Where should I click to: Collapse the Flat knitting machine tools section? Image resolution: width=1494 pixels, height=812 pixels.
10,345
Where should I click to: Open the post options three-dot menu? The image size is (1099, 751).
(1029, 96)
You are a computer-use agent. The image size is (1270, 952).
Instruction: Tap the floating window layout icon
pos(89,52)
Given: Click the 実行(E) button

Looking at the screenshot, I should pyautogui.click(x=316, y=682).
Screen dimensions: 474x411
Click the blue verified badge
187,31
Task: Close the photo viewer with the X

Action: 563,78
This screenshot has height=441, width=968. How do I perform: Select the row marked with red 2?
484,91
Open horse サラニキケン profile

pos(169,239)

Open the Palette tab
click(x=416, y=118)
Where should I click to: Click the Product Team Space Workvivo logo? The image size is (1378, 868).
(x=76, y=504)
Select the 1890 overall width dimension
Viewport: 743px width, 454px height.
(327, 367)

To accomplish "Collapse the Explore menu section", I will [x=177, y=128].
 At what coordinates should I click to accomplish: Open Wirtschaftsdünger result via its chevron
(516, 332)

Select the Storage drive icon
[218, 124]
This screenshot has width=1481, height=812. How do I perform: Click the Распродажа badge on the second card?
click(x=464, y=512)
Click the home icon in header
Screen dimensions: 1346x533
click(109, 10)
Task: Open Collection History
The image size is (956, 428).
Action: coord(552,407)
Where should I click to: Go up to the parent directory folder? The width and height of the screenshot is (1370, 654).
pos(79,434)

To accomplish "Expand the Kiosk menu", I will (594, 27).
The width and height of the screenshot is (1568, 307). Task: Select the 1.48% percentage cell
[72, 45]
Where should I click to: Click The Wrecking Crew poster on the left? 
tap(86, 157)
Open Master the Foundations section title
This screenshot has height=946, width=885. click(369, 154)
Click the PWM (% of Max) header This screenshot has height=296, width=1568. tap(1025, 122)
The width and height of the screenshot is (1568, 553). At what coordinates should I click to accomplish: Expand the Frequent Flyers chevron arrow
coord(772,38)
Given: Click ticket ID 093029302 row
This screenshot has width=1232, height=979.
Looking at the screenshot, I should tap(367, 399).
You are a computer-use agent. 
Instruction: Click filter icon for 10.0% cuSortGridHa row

Exercise description:
Nothing in the material should be left out; output it exactly.

Written response:
Where should I click to: Collapse the Flat knitting machine tools section? Image resolution: width=1494 pixels, height=812 pixels.
10,345
Where should I click to: Open the post options three-dot menu? The image size is (1099, 751).
(1029, 96)
You are a computer-use agent. The image size is (1270, 952).
Instruction: Tap the floating window layout icon
pos(89,52)
Given: Click the 実行(E) button

Looking at the screenshot, I should pyautogui.click(x=316, y=682).
Screen dimensions: 474x411
Click the blue verified badge
187,31
Task: Close the photo viewer with the X

Action: 563,78
This screenshot has height=441, width=968. How do I perform: Select the row marked with red 2?
484,91
Open horse サラニキケン profile

pos(169,239)

Open the Palette tab
click(x=416, y=118)
Where should I click to: Click the Product Team Space Workvivo logo? The image size is (1378, 868).
(x=76, y=504)
Select the 1890 overall width dimension
Viewport: 743px width, 454px height.
(327, 367)

To accomplish "Collapse the Explore menu section", I will [x=177, y=128].
 At what coordinates should I click to accomplish: Open Wirtschaftsdünger result via its chevron
(516, 332)

Select the Storage drive icon
[218, 124]
This screenshot has width=1481, height=812. How do I perform: Click the Распродажа badge on the second card?
click(x=464, y=512)
Click the home icon in header
Screen dimensions: 1346x533
click(109, 10)
Task: Open Collection History
The image size is (956, 428).
Action: coord(552,407)
Where should I click to: Go up to the parent directory folder? The width and height of the screenshot is (1370, 654).
pos(79,434)

To accomplish "Expand the Kiosk menu", I will (594, 27).
The width and height of the screenshot is (1568, 307). Task: Select the 1.48% percentage cell
[72, 45]
Where should I click to: Click The Wrecking Crew poster on the left? 
tap(86, 157)
Open Master the Foundations section title
This screenshot has height=946, width=885. click(369, 154)
Click the PWM (% of Max) header This screenshot has height=296, width=1568. tap(1025, 122)
The width and height of the screenshot is (1568, 553). At what coordinates should I click to accomplish: Expand the Frequent Flyers chevron arrow
coord(772,38)
Given: Click ticket ID 093029302 row
This screenshot has width=1232, height=979.
Looking at the screenshot, I should tap(367, 399).
You are a computer-use agent. 
Instruction: Click filter icon for 10.0% cuSortGridHa row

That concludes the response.